Capitolo 36
«Ognuno di noi può scatenare una Tempesta? Che stronzata.»
Elettra incastrò una pellicina sul labbro fra i denti. La tirò fino a spezzarla. Venne via senza dolore né sangue. Un miracolo. Passò le mani fra i capelli, concentrata sulla figura luminosa di una Mira che si sollevava dalla sedia e si dirigeva verso Altair.
«Non credo sia una cosa che possa fare chiunque di noi,» disse Elettra. L'indice le prudeva. I fulmini le si erano accumulati lì, eccitati a causa della grande quantità di energia che la circondava: Mira, Altair e perfino Vega, in parte, erano come dei giganteschi magneti, la chiamavano in ogni istante.
«Dubito che uno come Ulio possa fare molto di più che ricaricare le batterie del telecomando.» Evelyn rimaneva nell'unico punto cieco del tavolo, in quell'unico posto che la luce degli altri non raggiungeva.
Altair picchiettò un dito sulla spalla di Mira. Il loro bagliore si mescolava. Le saette si scontravano, fino a diventare un unico, enorme barlume. «Tu sì però. Sei una cazzo di mina vagante, in tutti i sensi.»
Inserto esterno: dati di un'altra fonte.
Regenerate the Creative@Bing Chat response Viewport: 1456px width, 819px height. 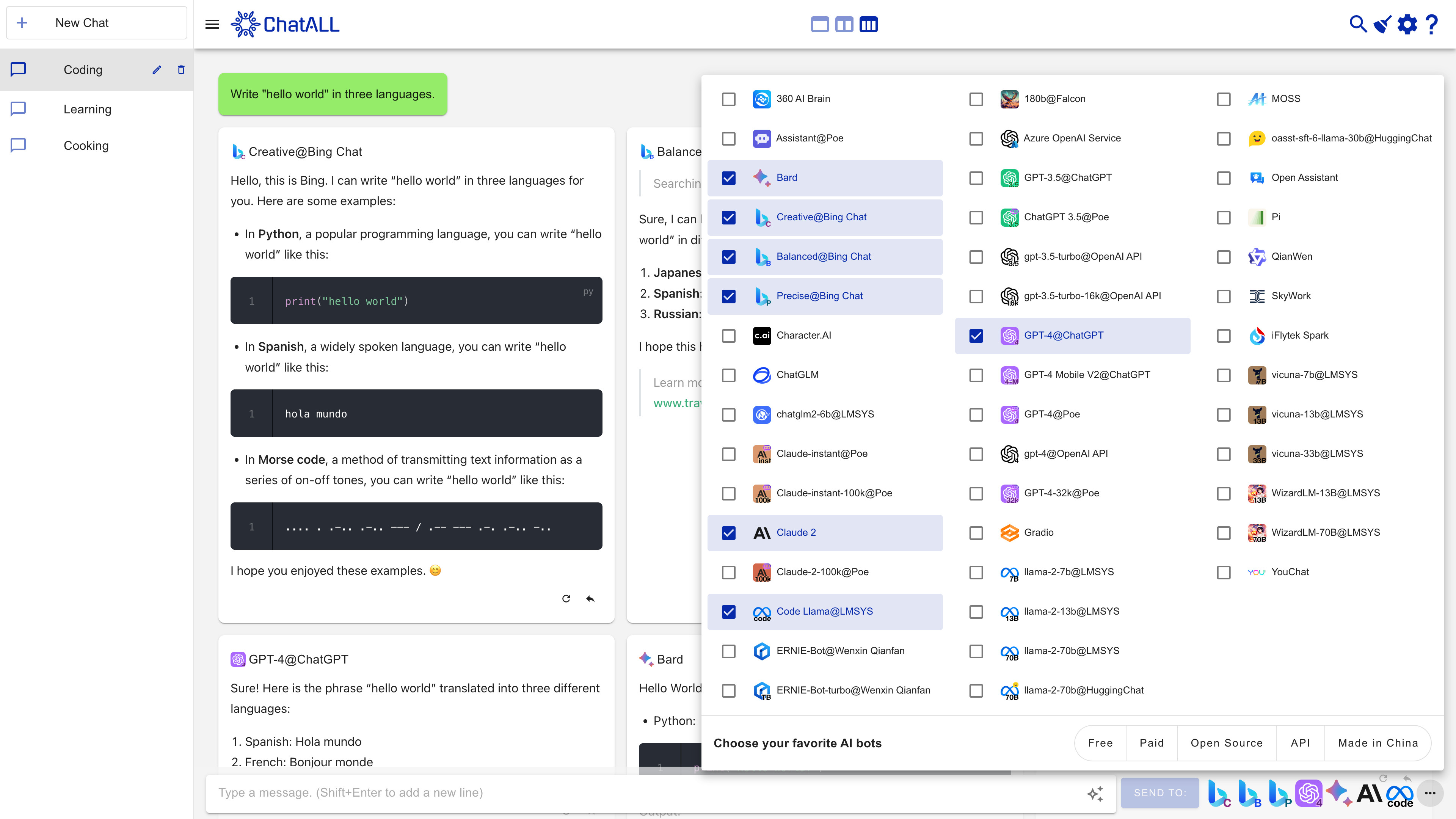[x=566, y=599]
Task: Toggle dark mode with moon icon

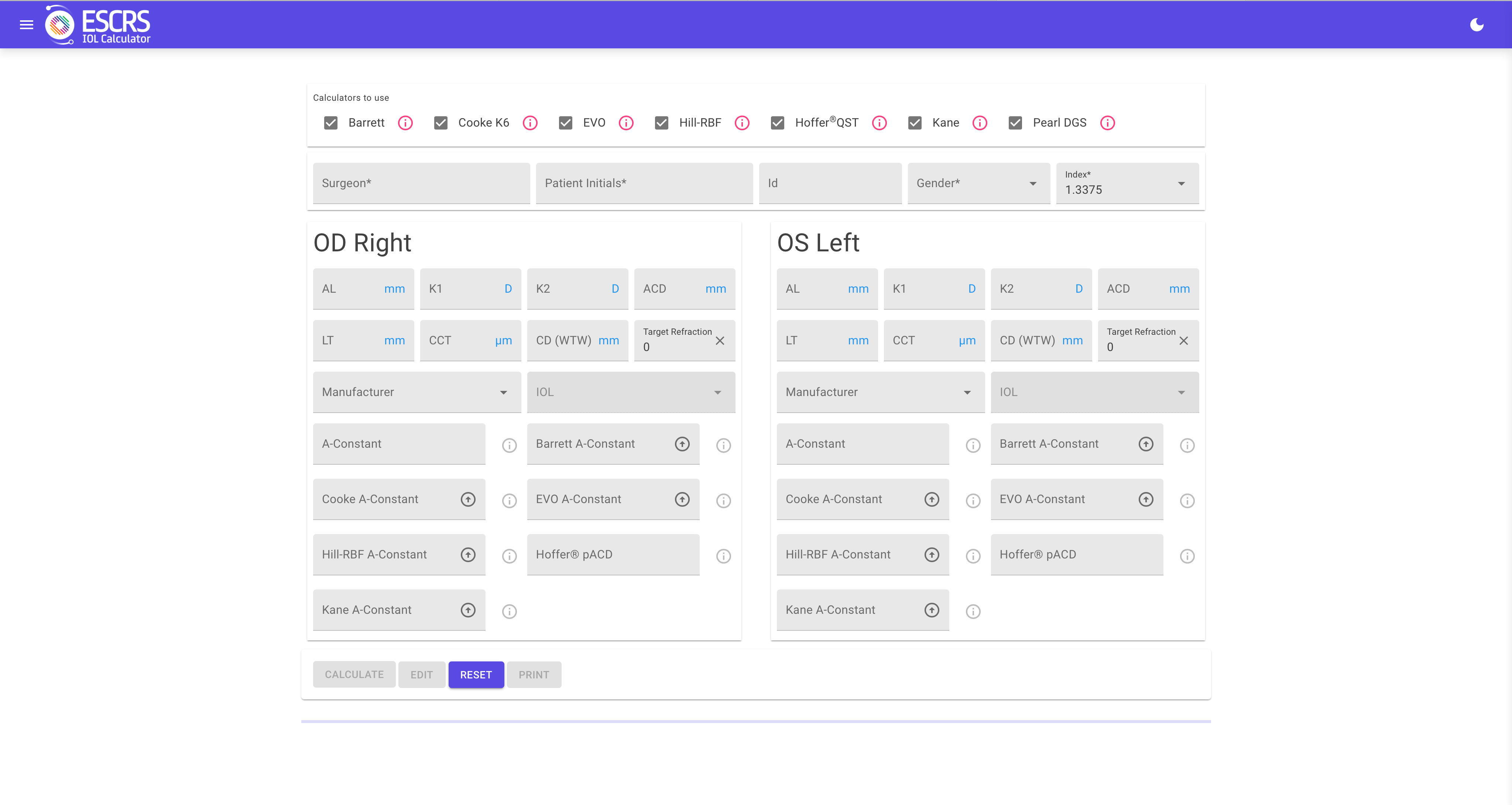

Una verità che nessuno poteva negare. Dopotutto anche in quel momento, accerchiata da altri figli della Tempesta, Mira spiccava. Portava con sé un odore particolare, spargeva un'aura tanto intensa che i fulmini di Elettra non riuscivano a starsene tranquilli. Mira possedeva qualcosa di diverso, come se la Tempesta dentro di lei avesse trovato molto di più di una semplice dimora. Come se quel corpo pieno di rabbia la alimentasse.
Mira scansò la mano di Altair con uno schiaffo. «Perché, tu invece sei controllata e pacata?»
Elettra scosse il capo, le labbra che si tendevano verso l'alto. «È messa comunque meglio di te.»
Nonostante Altair fosse stata poco più di un ammasso di fulmini incontrollati fin dal giorno in cui si erano incontrate, alla base del suo caos c'era sempre stato un equilibrio. Precario, certo. Ma c'era già allora. Mira invece non possedeva altro che rabbia.
In un sospiro, Elettra posò le dita sul tavolo e si tirò su. «Non è un problema,» aggiunse. «Troveremo il modo di insegnarti il controllo, te lo prometto.»
Del grugnito che ottenne in risposta non seppe cosa pensare. Mira però si allontanò da Altair, sciolse la presa fra le luci dei loro fulmini.
Elettra emise un breve sospiro, quando un calore le sfiorò le nocche; afferrò le dita di Vega fra le proprie e si rimise a sedere.
«Abbiamo anche un altro problema.» Keira parlò con voce roca, rotta. Elettra spinse l'attenzione verso quel punto del tavolo, dove nel buio la immaginò stringersi a Evelyn.
Vega sbuffò. Era rigido, ma tranquillo. «Cioè?»
Degli attimi di attesa. Un paio di respiri profondi. Il miagolio di Romeo, da qualche parte nell'angolo della stanza – aveva il solito tono petulante che assumeva quando chiedeva i croccantini. I passi di Altair.
Poi Keira parlò. «Ho incontrato mia madre, prima di venire qui.»
Accadde qualcosa, all'energia di Mira. Tremolò per un attimo. Strano. Che sapesse qualcosa?
«Sembrava convinta dei nostri minuti contati,» disse Keira. «Ha nominato anche un'arma. Non mi ha dato dettagli, ma adesso la S.d. non teme più nessuno di voi, a quanto pare.»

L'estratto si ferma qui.